松本 授業やテレビで「戦後80年」と聞き、詳しく知りたいと思いました。県内の被爆者の方や中学生が広島へ行く記事を読み、身近に感じたからです。執筆ではどんなことを工夫しましたか。
鈴木 被爆者の悲しみや平和への思いを、栃木の人にも「自分ごと」として受け止めてもらえるよう、原爆の日の式典に出た本県の遺族や中学生の姿や声を丁寧に伝えることを心がけました。最後の一文の「伝えることを諦めない」は私自身の決意です。
松本 記事を読み、小山市の博物館で開かれていた戦争に関する企画展へ行きました。戦時中に着ていたボロボロの服や手紙を見て、平和の大切さが本当の意味で分かった気がします。
鈴木 現地に足を運ぶのはとても大事なことですね。スクラップにも挑戦していますが、苦労や楽しさはありますか。
松本 記事に出てくる難しい漢字を辞書やタブレット端末で調べるのは大変ですが、パズルみたいにレイアウトを考えるのは楽しいです。
鈴木 情報を調べるときも、新聞を活用していますか。
松本 インターネットは便利ですが、間違っていることもありますね。記者の皆さんが調べた「本当のこと」が載る新聞は信じられます。
鈴木 松本さんと同年代にも読んでもらうにはどうすればいいでしょう。
松本 自分たちと同じ、小中学生が頑張っている話題が載っていると、共感して読みたくなるはずです。鈴木さんは若い世代の記者ですが、5万号の歴史をどう感じますか。

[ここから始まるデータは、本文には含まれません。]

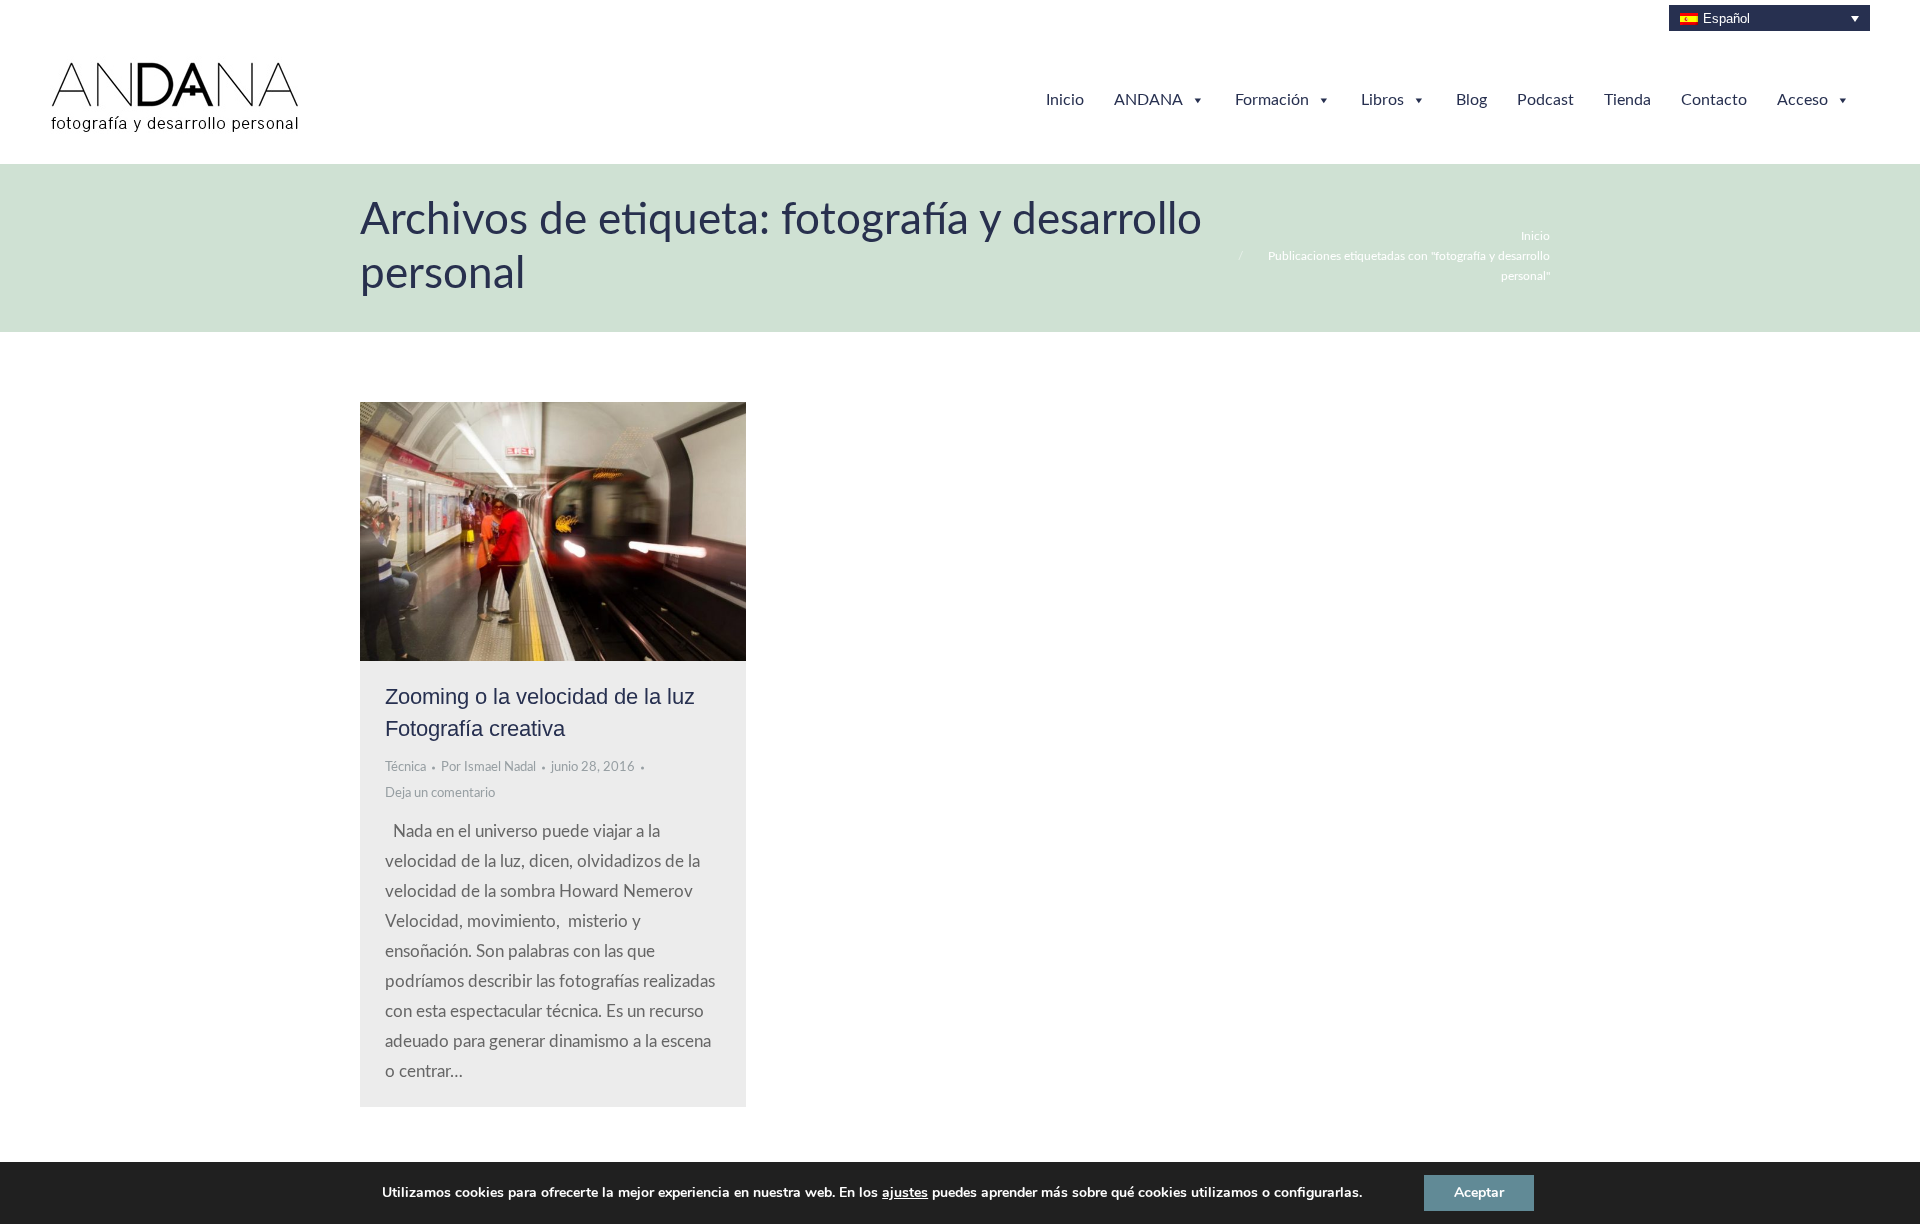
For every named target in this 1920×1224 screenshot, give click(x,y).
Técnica (405, 767)
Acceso (1802, 100)
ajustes (905, 1193)
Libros (1382, 100)
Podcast (1545, 100)
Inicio (1065, 100)
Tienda (1627, 100)
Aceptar (1479, 1192)
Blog (1471, 100)
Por (488, 767)
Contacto (1714, 100)
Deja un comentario (440, 793)
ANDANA (1148, 100)
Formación (1272, 100)
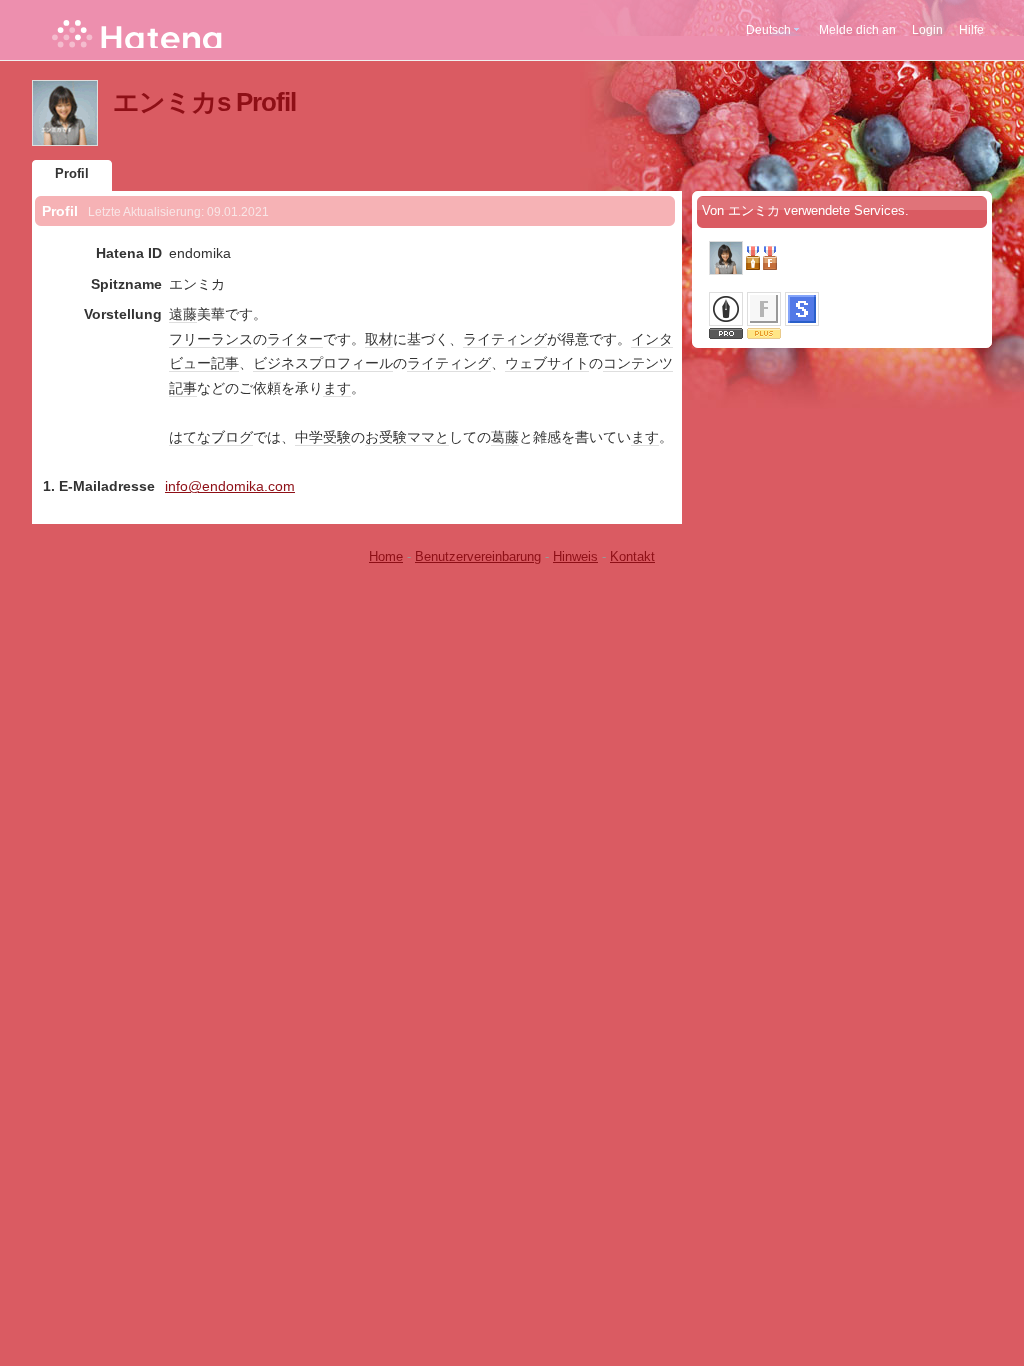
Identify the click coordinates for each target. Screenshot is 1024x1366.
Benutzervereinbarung (478, 556)
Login (927, 30)
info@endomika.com (230, 486)
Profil (72, 173)
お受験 (386, 437)
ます (337, 388)
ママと (428, 437)
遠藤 (183, 314)
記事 (225, 363)
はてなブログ (211, 437)
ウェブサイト (547, 363)
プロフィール (351, 363)
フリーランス (211, 339)
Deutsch (768, 30)
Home (386, 556)
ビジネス (281, 363)
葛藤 (505, 437)
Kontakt (632, 556)
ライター (295, 339)
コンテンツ (638, 363)
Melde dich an (857, 30)
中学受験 (323, 437)
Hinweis (575, 556)
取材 (379, 339)
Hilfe (971, 30)
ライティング (505, 339)
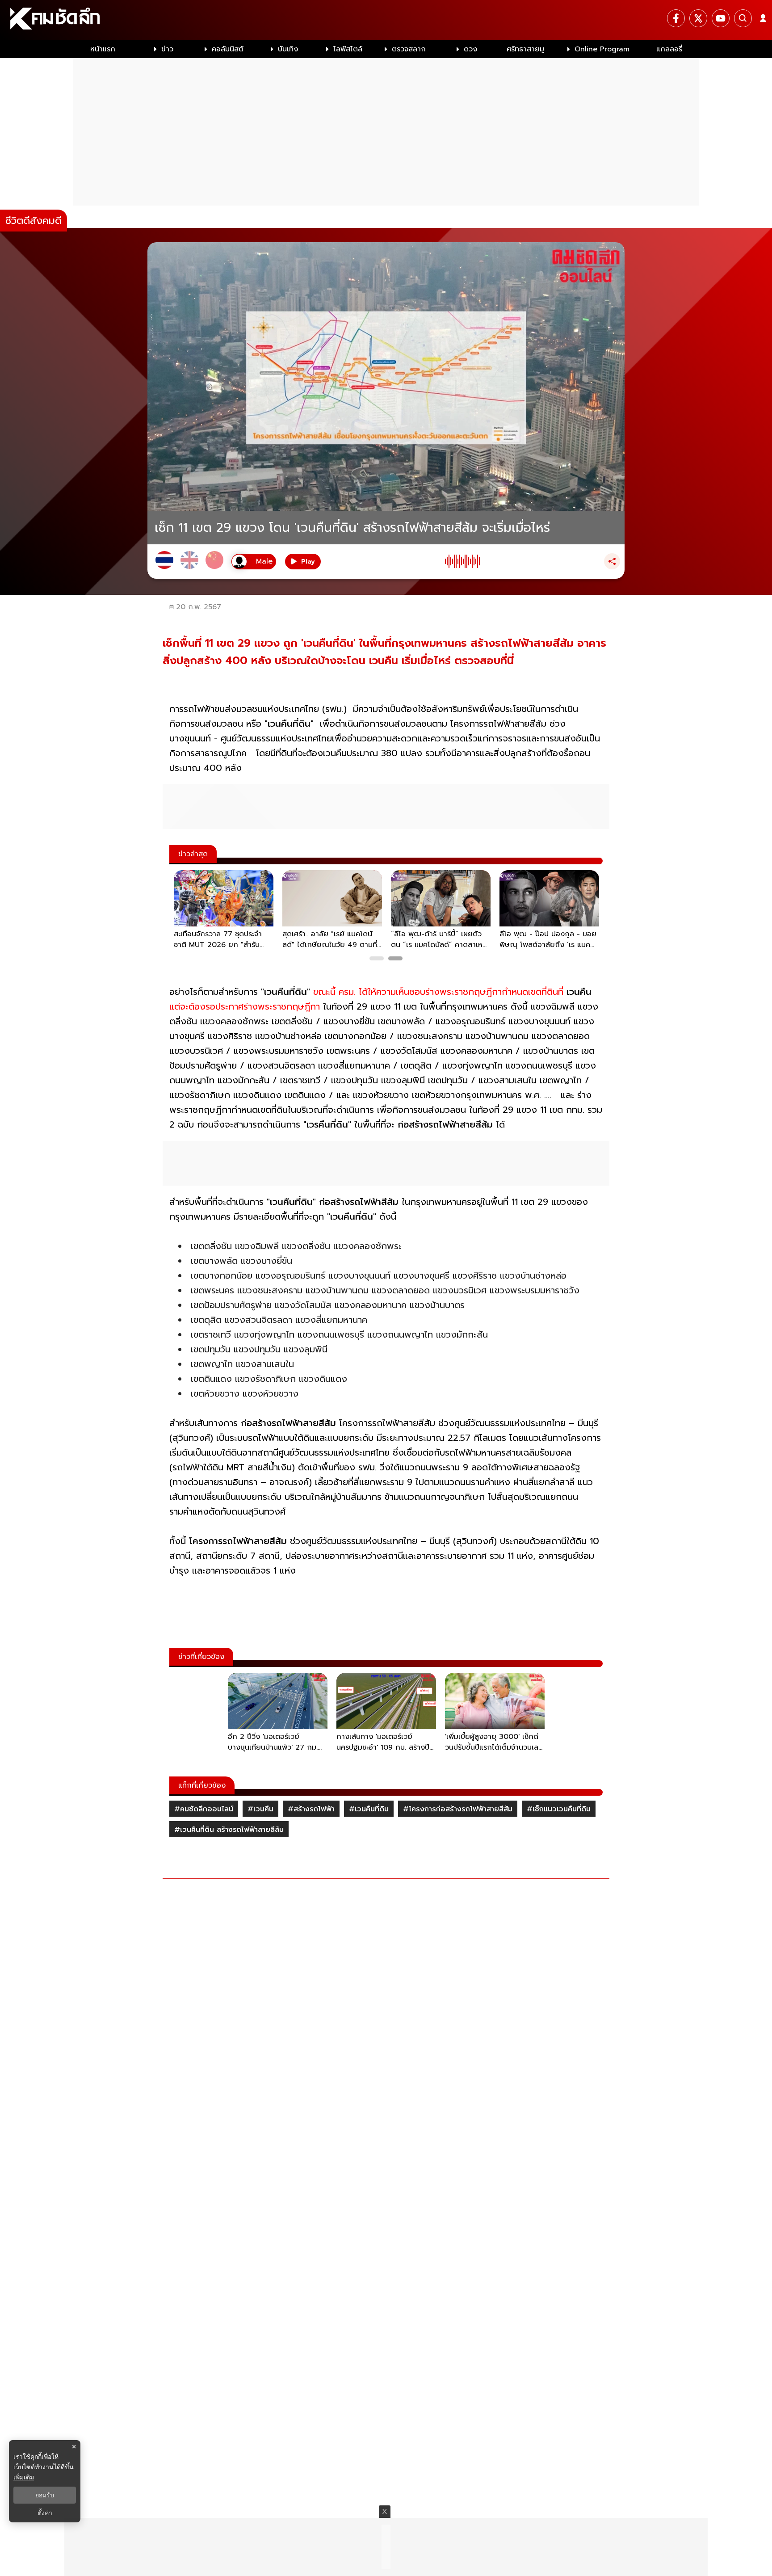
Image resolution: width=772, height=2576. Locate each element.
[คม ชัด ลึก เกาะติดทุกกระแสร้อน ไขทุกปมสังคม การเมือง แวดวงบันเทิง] (386, 20)
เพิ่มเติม (23, 2477)
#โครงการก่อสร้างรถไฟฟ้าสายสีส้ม (457, 1809)
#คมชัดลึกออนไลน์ (203, 1809)
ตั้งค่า (45, 2513)
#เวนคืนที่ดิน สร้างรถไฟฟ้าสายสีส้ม (229, 1829)
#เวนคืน (260, 1809)
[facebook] (676, 18)
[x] (698, 18)
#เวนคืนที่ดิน (369, 1809)
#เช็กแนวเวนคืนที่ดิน (559, 1809)
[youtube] (721, 18)
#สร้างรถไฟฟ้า (311, 1809)
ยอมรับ (44, 2495)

鈴木 昔はインターネットもなく不便で、鉛の活字を地道に組み合わせるなど新聞を作るのは本当に大変だったと聞きます。現場に足を運び、自分の目で見て記事を書く。先輩たちが続けてきた努力を、自分もつないでいきたい。松本さんが記事の感想として添えてくれた「記憶を記録に」という言葉にも、伝えることへの強い思いを感じました。
松本 被爆者の方が少なくなっていると知り、今ある「記憶」を「記録」として残さないと忘れられてしまうと思いました。いつか子どもが生まれたら、新聞で読んだことや母から聞いた曽祖母の戦争体験などを、大切に伝えていきたいです。
鈴木 私も記者として何を伝えられるか、いつも考えています。松本さんも松本さんなりのやり方で、伝えることを諦めず頑張ってくれたらうれしいです。